### STATED PROBLEM
Change "worksheet" to "form" in the material starting with the line with "At what coordinates" and going on through the line with "(x=152, y=550)", keeping everything else the same. Give back only those lines, leaving the pictures out.

### RECORDS SUPPLIED
<<<<

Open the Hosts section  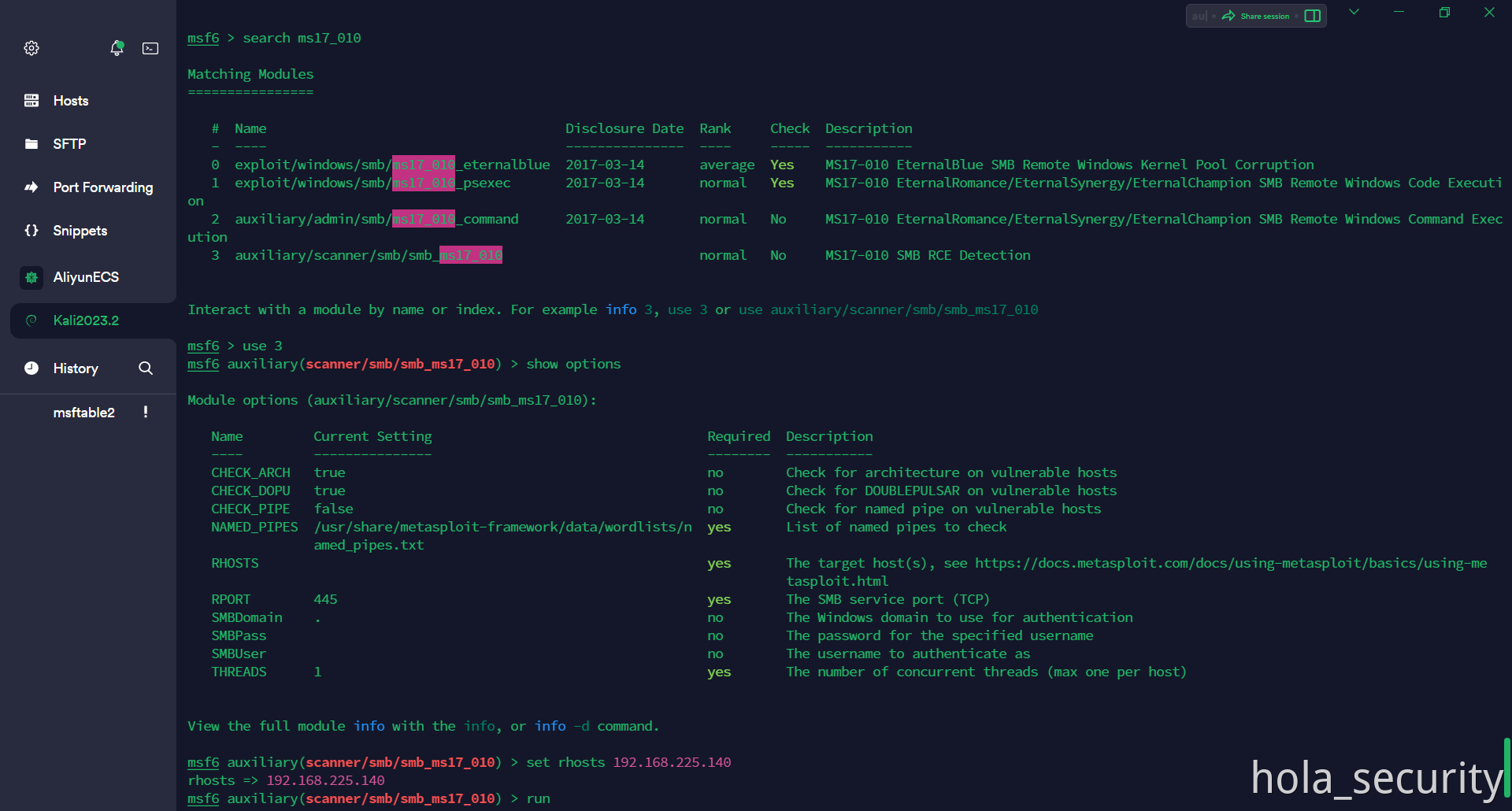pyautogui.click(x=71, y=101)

>>>>
<<<<

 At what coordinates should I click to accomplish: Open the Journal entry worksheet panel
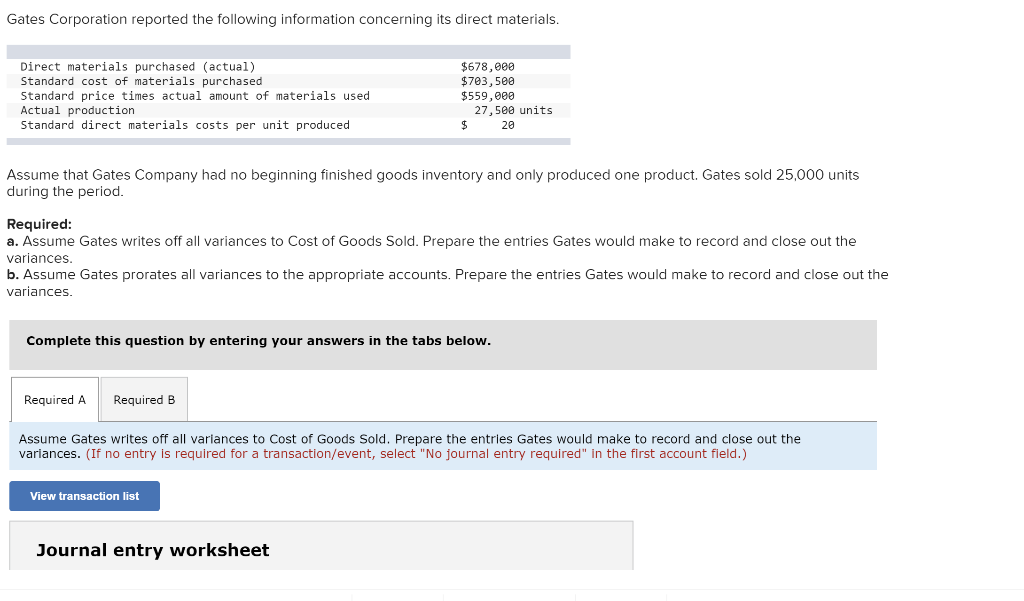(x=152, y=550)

>>>>
<<<<

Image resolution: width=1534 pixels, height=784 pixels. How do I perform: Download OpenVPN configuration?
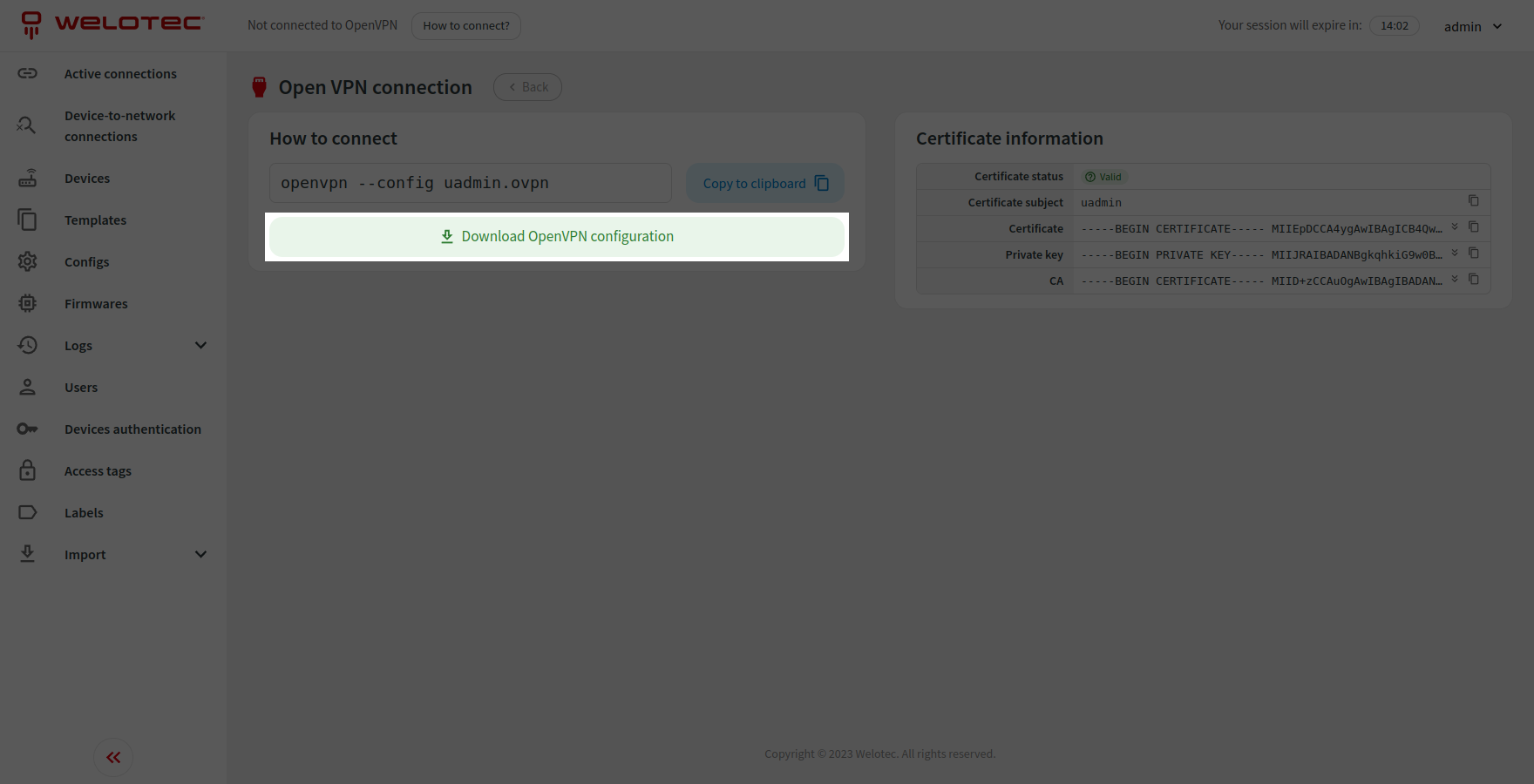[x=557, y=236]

>>>>

### THE RESPONSE
 At what coordinates should I click to accomplish: Open the Journal entry form panel
(x=152, y=550)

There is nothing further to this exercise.